Rodrigo got her start on television, breaking out as Nini in the Disney+ show High School Musical: The Musical: The Series. And it was on television that we first saw her perform her music, starting on The Tonight Show, where she sang a pared-down version of her plaintive piano ballad, “Drivers License,” in February. Live television performances soon followed, including Saturday Night Live in May.

She nailed them, but they were all short sets. Could she actually pull off a full concert? She came close last month at the iHeartRadio Festival in Las Vegas, where she put on a twenty-minute set that she dubbed her first show. A stretch, even if her rabid, fist-fighting fans eagerly ate it up. Still, there have been a few reminders that Rodrigo is new at this. Her energetic performance of “Good 4 U” at MTV’s Video Music Awards last month earned comments from viewers about her shaky breath control as she jumped around the stage.

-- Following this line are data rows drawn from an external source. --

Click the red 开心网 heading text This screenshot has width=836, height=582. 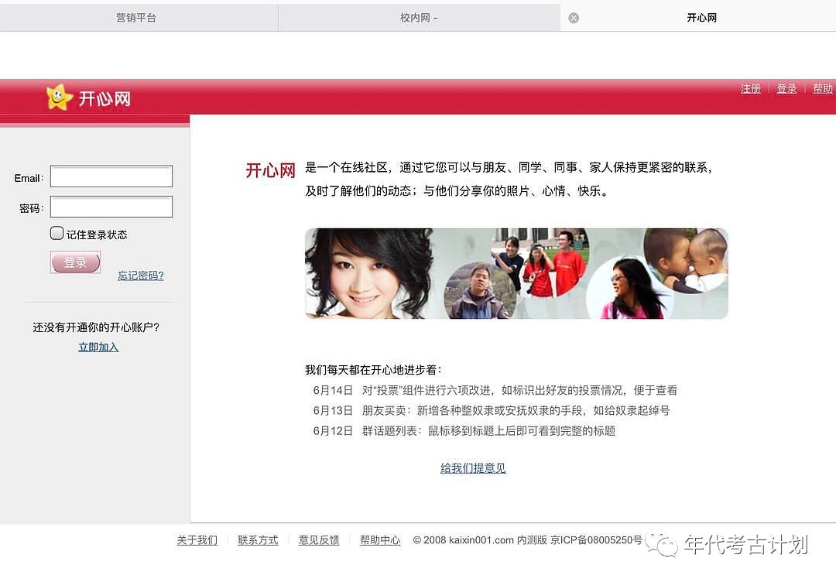(x=270, y=171)
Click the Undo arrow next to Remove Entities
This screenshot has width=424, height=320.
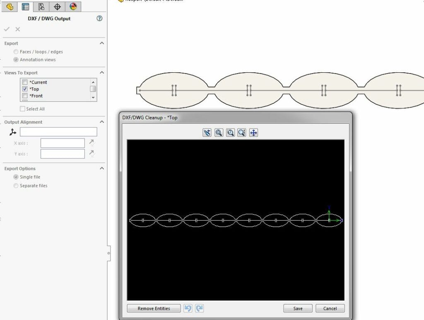[188, 308]
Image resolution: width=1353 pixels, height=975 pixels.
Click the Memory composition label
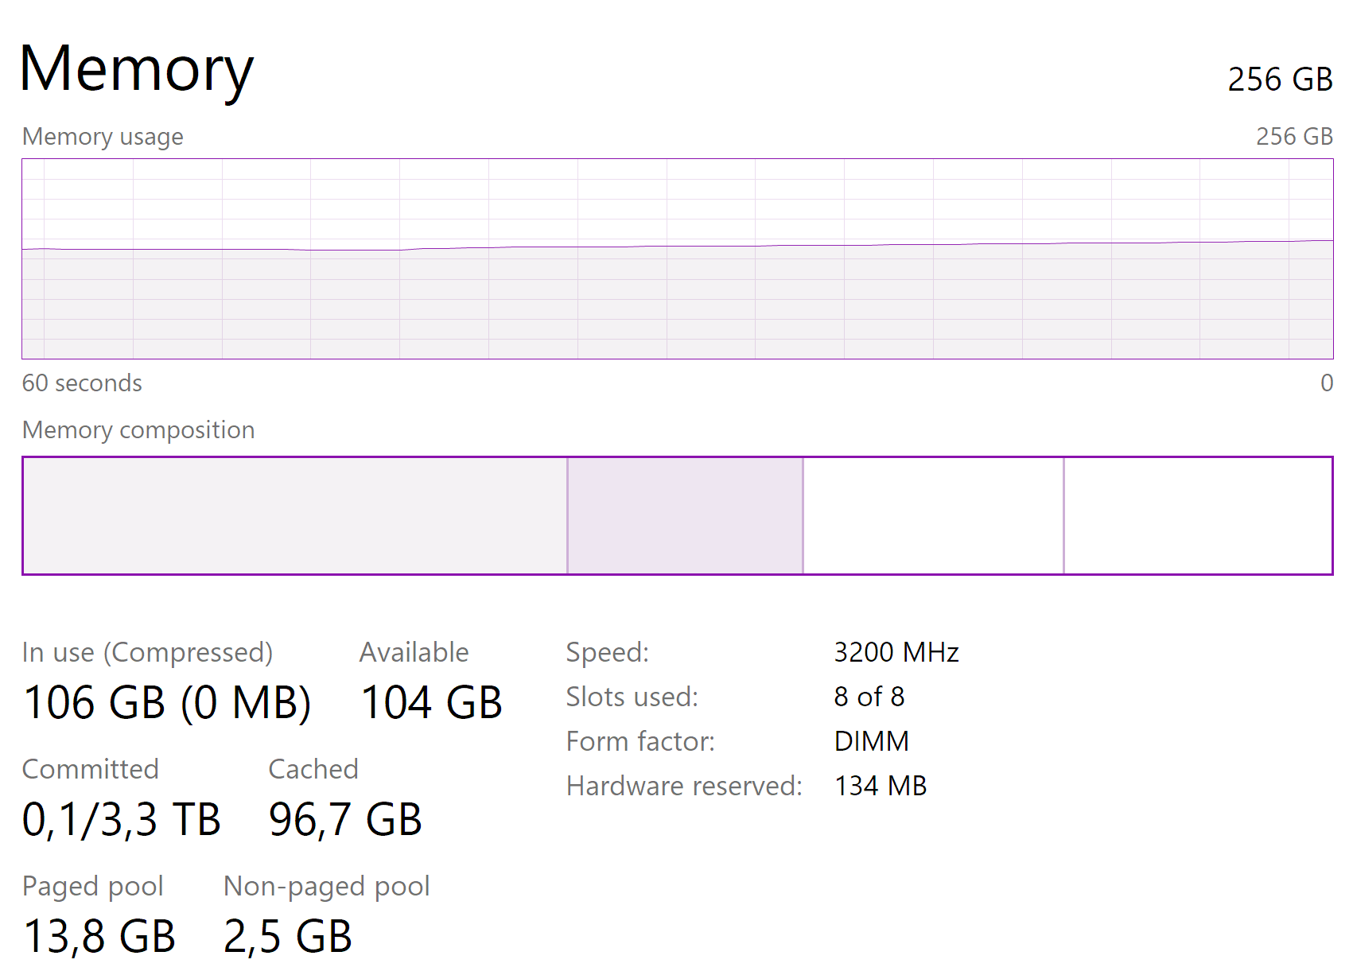tap(138, 430)
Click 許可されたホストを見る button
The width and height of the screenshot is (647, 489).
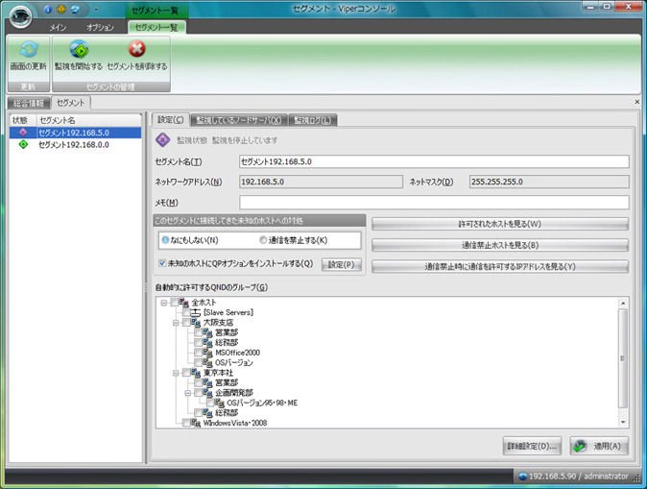(x=500, y=224)
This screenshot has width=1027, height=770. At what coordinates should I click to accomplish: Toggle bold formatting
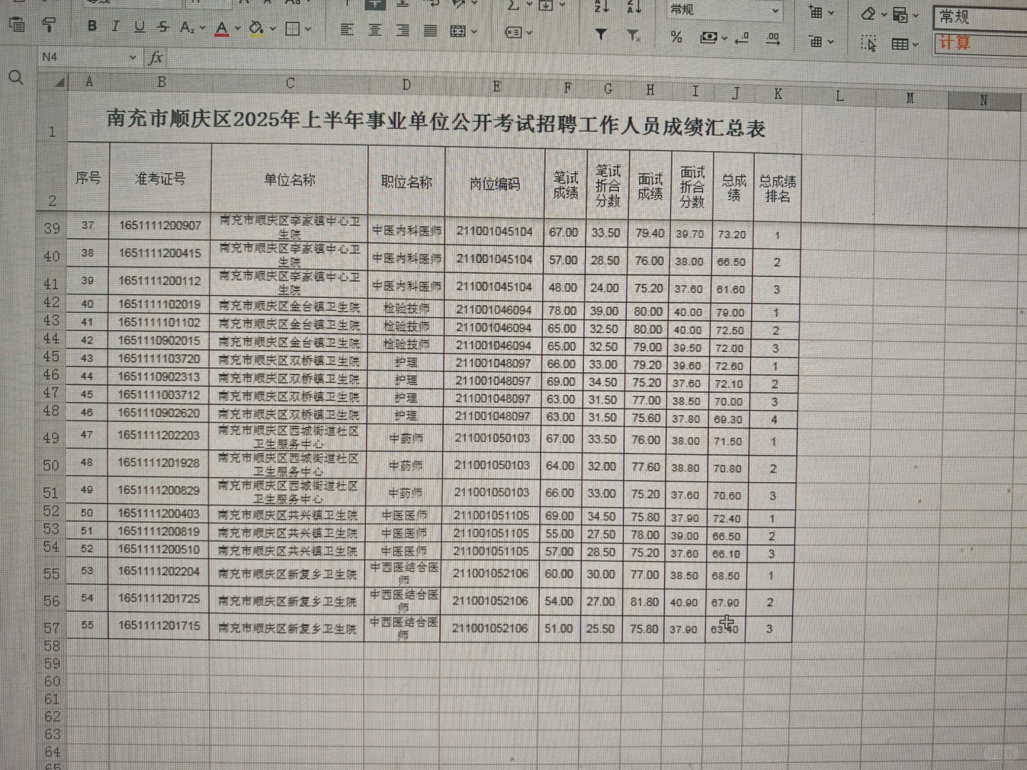[x=91, y=26]
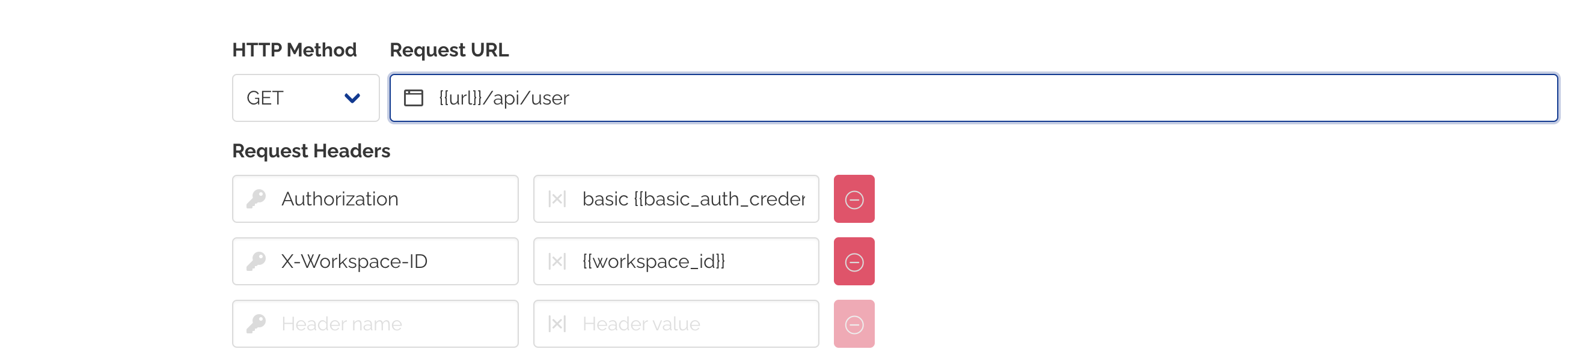
Task: Click inside the Request URL input
Action: pos(736,97)
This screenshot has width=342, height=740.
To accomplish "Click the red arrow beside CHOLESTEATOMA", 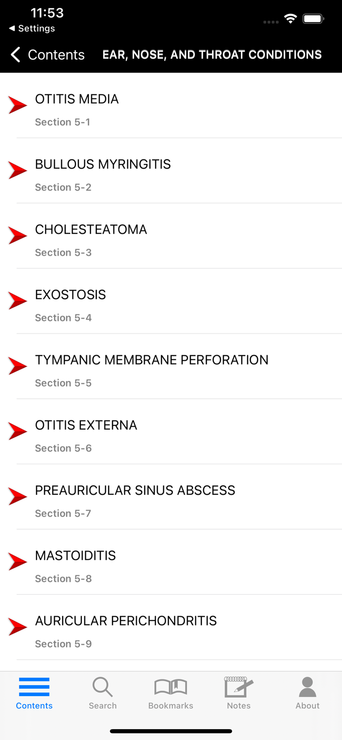I will tap(18, 235).
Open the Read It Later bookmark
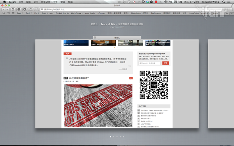Screen dimensions: 234x146 pyautogui.click(x=48, y=13)
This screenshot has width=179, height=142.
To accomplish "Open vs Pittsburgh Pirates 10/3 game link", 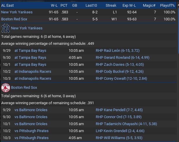I will click(31, 138).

But any remaining skeptics may now bend the knee. On Saturday, the eighteen-year-old proved she’s the real thing. Not in her native California, but during her first visit to Texas, at the Moody Theater stage in Austin for Austin City Limits, the longest running music show on TV. And she did it barefoot.

Though she might be used to it by now, Rodrigo made history the moment she padded out onto the stage, to the screams of 1,300 mostly teenage fans and their parents. Not only was she the youngest performer in the show’s 47-season history, she was also the first to record a set with an all-female band. Sporting a red cropped tank and with her wavy dark brown hair falling to the top of her baggy black leather jeans, she performed nine of Sour’s eleven tracks over the course of roughly 45 minutes. This, in fact, was her first show—and she crushed it.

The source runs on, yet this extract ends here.